TIPPING POINT

by  Dinuka McKenzie

Publisher: HarperCollins Australia 2024

Publisher’s blurb

A suicide. A shooting. And a reckoning, decades in the making.

Weeks from Christmas in the sweltering heat of summer, Detective Kate Miles’ estranged brother, Luke Grayling, returns home to Esserton to farewell a childhood friend – Ant Reed, dead by suicide. Within days of the funeral, another young man, Marcus Rowntree, is found shot dead in the back paddock of his property. 

Almost twenty years ago, Luke, Ant and Marcus were best mates in high school and now two of the three friends are dead. A tragic coincidence? Or is there something more sinister connecting the three men?

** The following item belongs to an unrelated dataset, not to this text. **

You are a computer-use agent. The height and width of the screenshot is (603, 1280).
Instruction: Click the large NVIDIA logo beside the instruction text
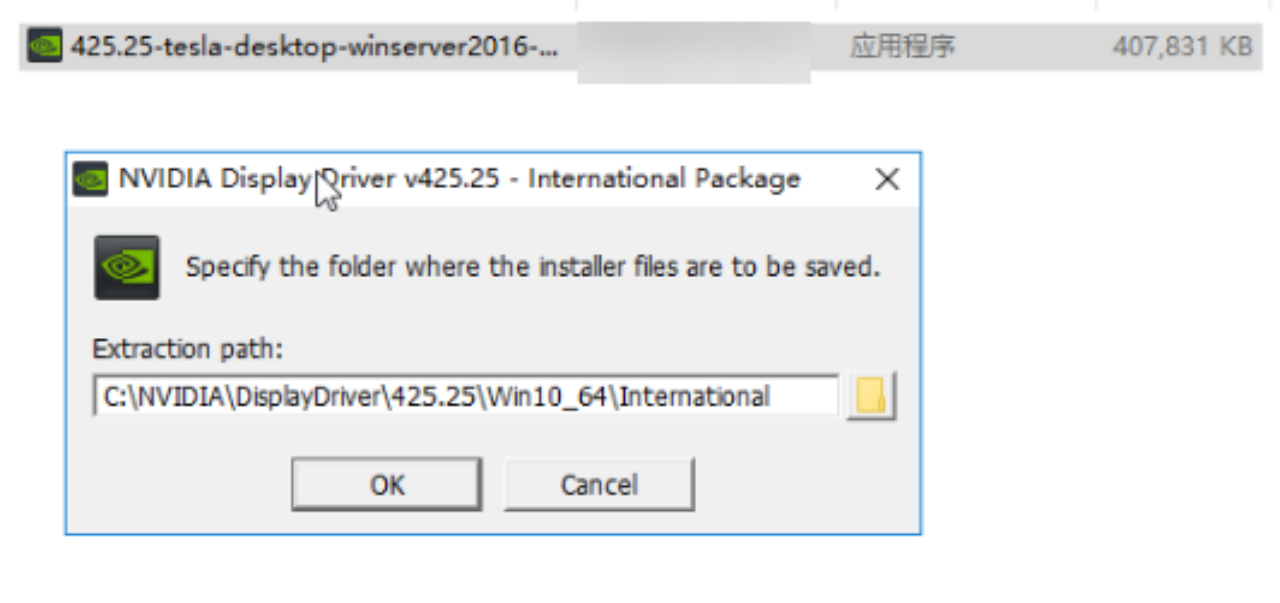coord(127,267)
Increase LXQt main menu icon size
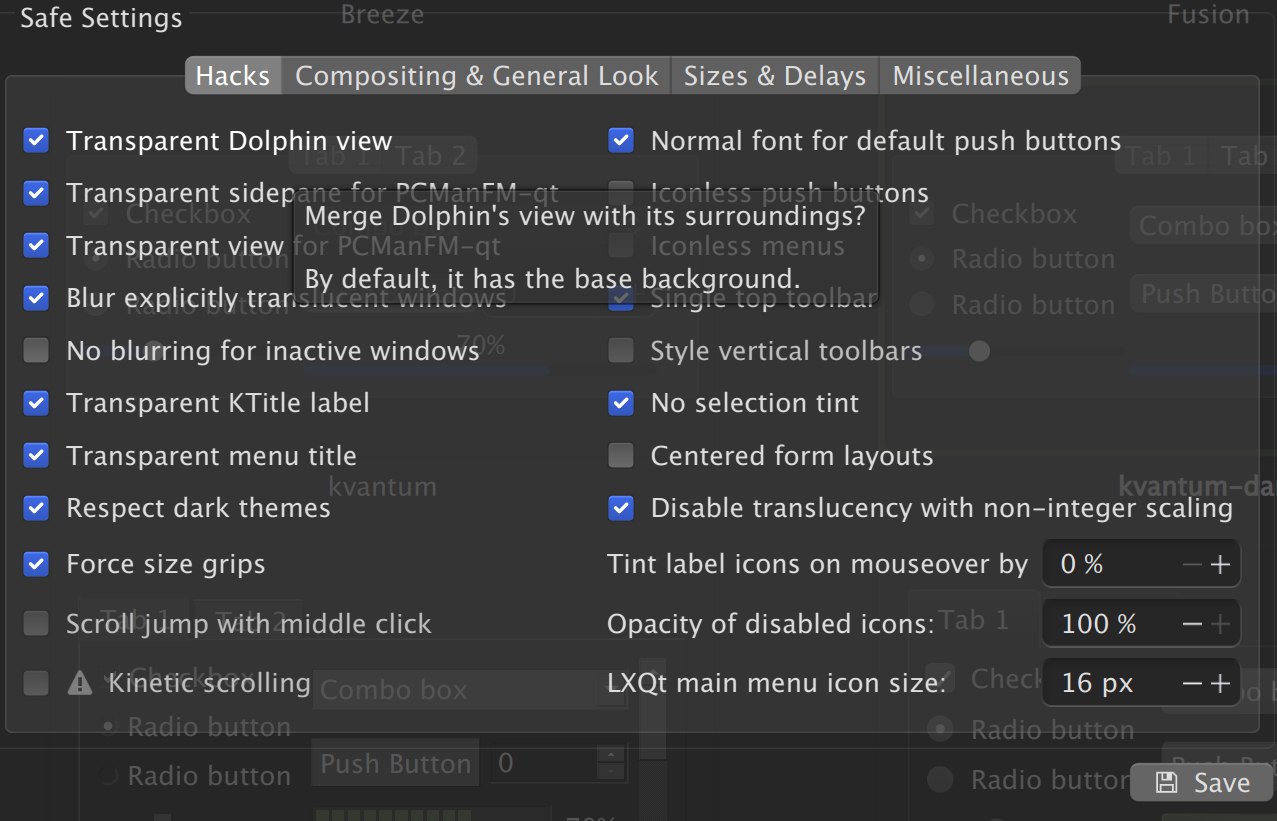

When Luke is identified as a person of interest in Marcus’s death, Kate once again finds herself in the middle of a media storm, sidelined from the case and battling accusations of conflict of interest. As press attention deepens, and uncomfortable truths about Luke’s personal life and past events come to light, Kate is forced to contend between loyalty to the police force, and the bonds of friendship and blood.

Review

By Lily Malone

Tipping Point is the third book by Aussie author, Dinuka McKenzie, featuring Detective Kate Miles. I’ve read the first, The Torrent, in which Kate is heavily pregnant, but I’ve not read the second book, Taken.
Tipping Point steps in with the second of Kate’s kids now a not-quite toddler. I found myself quickly remembering the characters from The Torrent, such as Kate’s father, Gray; her husband, Geoff, and the mishmash of cop characters: Josh, Darnley and Harris. It didn’t take much to feel at home with the familiar faces and the setting of country town Esserton.
I like rural settings for crime stories, much along the lines of Jane Harper, or Chris Hammer, and I love Australian women writers. So, in short, this book is my kind of jam.
And I did enjoy it. One of the characters annoyed me so much though it meant I didn’t love it. My mum on the other hand, who read it after me – she thought it was great. She didn’t pick the perp and found it an absolute page-turner. Mum hasn’t read the other Kate Miles books.
As the story begins, Kate’s brother Luke heads home to country Esserton, jobless, and heart-broken, to attend the funeral of an old school buddy. For various reasons, Luke quickly alienates his family, and soon, to go with regrets over the incident that lost him his job, he becomes a prime suspect in the death of the second of his former school buddies.
This is about when Luke began to annoy me. There are many spats between Luke, Kate and their father, and Luke keeps running away when he needs to man up and tell the truth about his career and the loss of his job. For someone in the crosshairs of the law as a person of interest, he is incredibly blasé about the trouble he’s in (preferring beers and weed to make it all go away).
Kate as a heroine is easy to root for as she constantly strives for recognition and standing in a mostly male dominated workplace. She’s a new mum with a young family, trying to find time to ‘fit’ everything in and share herself between home and family, plus trying to get her brother and her father back on firmer ground with their own relationship. As a reader, it’s not hard to find a kinship with Kate and wish her well.
We learn quite early in the story that the reason these three old school buddies, Ant, Marcus, and Luke, are in a killer’s sights relates to an incident at a party when they were 18. 
But Luke doesn’t take anything seriously, he’s too caught up in what has gone wrong at his workplace and given he doesn’t connect the deaths of Ant and Marcus to the 18th birthday party, he’s mostly oblivious to any danger he could be in.
While Tipping Point is a solid and enjoyable read, I didn’t quite feel that tension I recall from The Torrent. For me, the crime/mystery element of Tipping Point fell a little short, but I really did enjoy the characters, particularly Kate and her family, and the broader small-town police network and what they go through in the name of the job.